明明自己已是必勝一局,被太子妃這三言兩語打了個平手,心中難免郁悶,但轉念一想,隴西李家雄居一方,儼然是一方諸侯,要想讓他們出錢出兵,恐怕也非易事,頓時心中又坦然了些。
隋文帝此時心情大好,兩個兒子今天的表現超出他的預料,一文一武,都有過人之資,不由覺得寬慰。
對這個兒媳婦更是越看越順眼。
“前幾日倭國派使臣進獻了一批珍珠,御醫說此物有滋陰補腎和鎮靜安神的妙用,稍后讓人送去東宮,給你調理身子。”
“臣媳謝父皇賞賜!”
……
蕭邢雖然只是東宮的一名小小鷹擊郎將,卻成了大興城官場上的名人,很多人甚至沒有見過他的面,提起“瘟神”卻無人不知。
瘟神這名字誰人起的已無從知曉,但用意卻是十分明確,警告大家離他遠一點。
誰要是與他交好,就會被貼上晉王一派的標簽;誰與他交惡,就會被打上太子一派的烙印。
眾人一看,眼下這兩派人馬勢均力敵,勝敗都在五五之間,加之皇帝老兒態度不明,自己又何必去當出頭鳥,早早將手中籌碼交出去呢?最明智的辦法就是誰也不得罪。
于是蕭邢就成了這大興城里的透明人,連司隸臺原來對他禮遇有加的何從事,都只敢在私下里交往。
蕭邢卻是無所謂的態度,這樣也不錯,每次當值路過御史臺和謁者臺,原來鼻孔朝天的兩臺人馬,見了自己都要繞著走,倒也省去不少麻煩。

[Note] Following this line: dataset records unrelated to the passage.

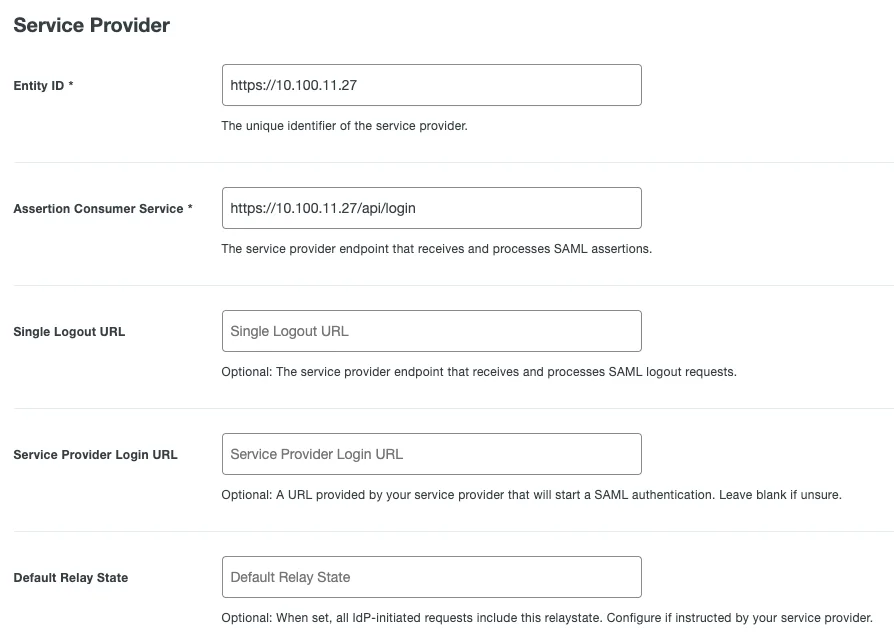
Task: Click the Entity ID input field
Action: click(432, 85)
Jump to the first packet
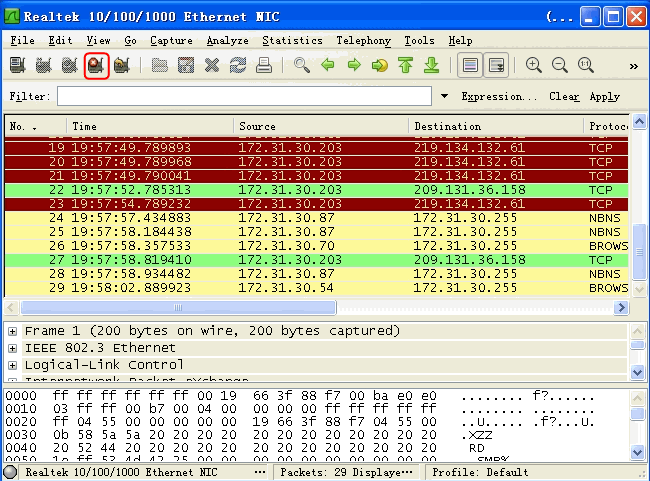The width and height of the screenshot is (650, 481). pyautogui.click(x=405, y=66)

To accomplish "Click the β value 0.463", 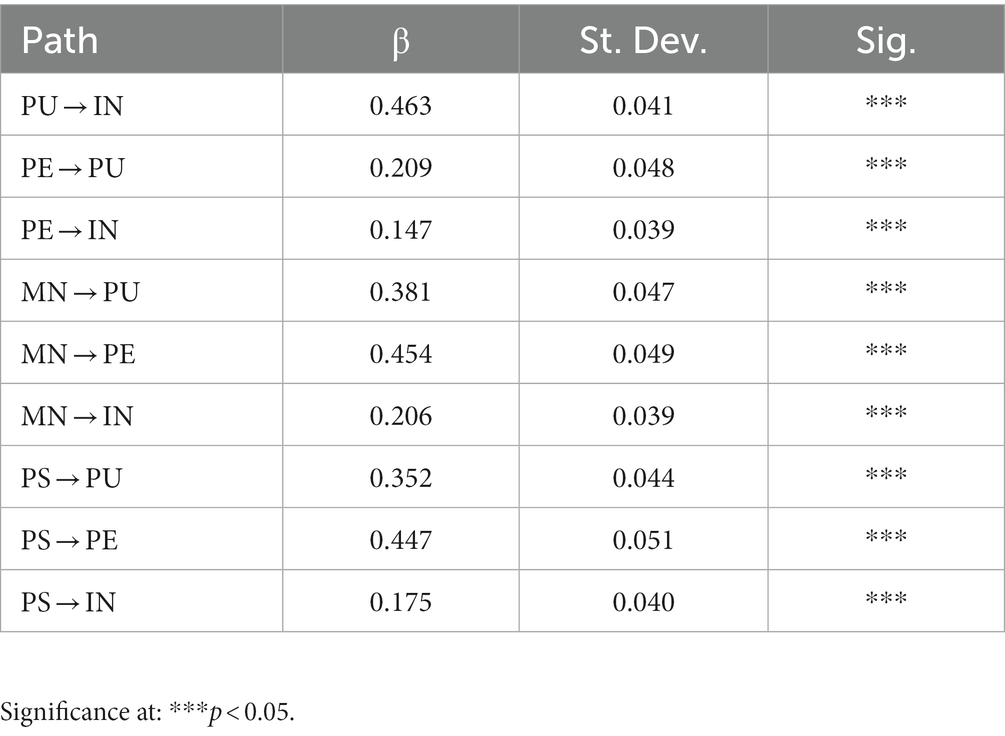I will tap(400, 105).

每天去東宮混混,說是負責太子殿下的安全,其實也是無事可做,閑得發慌。
太子自從那天被隋文帝拉到御書房一通狠批,最近也消停了不少,除了上朝和去宮中議事,基本上大門不出二門不邁。
這日剛上值,蕭邢就被東宮的小太監叫去了太子的書房。
蕭邢來這東宮當值有月余,除了第一天這還是第一次被太子單獨召見,心中頗感好奇。
進入書房,蕭邢偷眼一瞧,見書房內除了太子之外,另外還有兩人。
蕭邢不敢無禮,只是一掃而過,端坐在上方的是一個病秧秧六旬老者,身著一襲紅色官服,身形消瘦,高鼻梁,碧眼,頗有歐洲人的特征。
另一人背對著房門,看不清容貌,從服飾裝扮上看,是一名妙齡女子無疑。
蕭邢躬身行禮,靜立一旁。
心中暗道,太子從自己當值第一天就蒙生敵意,后來更是把自己當成了空氣,今天突然召自己來,恐怕也是沒憋什么好屁,還是低調點好。
“這是東宮的蕭郎將,前幾日在承天門被謁者臺被周太杰抓住的就是他……”
楊勇還未說完自己就先笑出了聲,一副幸災樂禍的嘴臉讓蕭邢不由嘴角一抽。
““這位趙國公的千金樂平郡主,她初來大興,想去城里轉轉,你負責她的安全,若是有半點差池……””
楊勇一聲冷笑,威脅之意呼之欲出。
“原來姑父昨日說的,那個被人在皇宮門口扒了褲子的家伙就是你啊!”
房內妙齡女子的一聲驚呼讓蕭邢差點暈倒。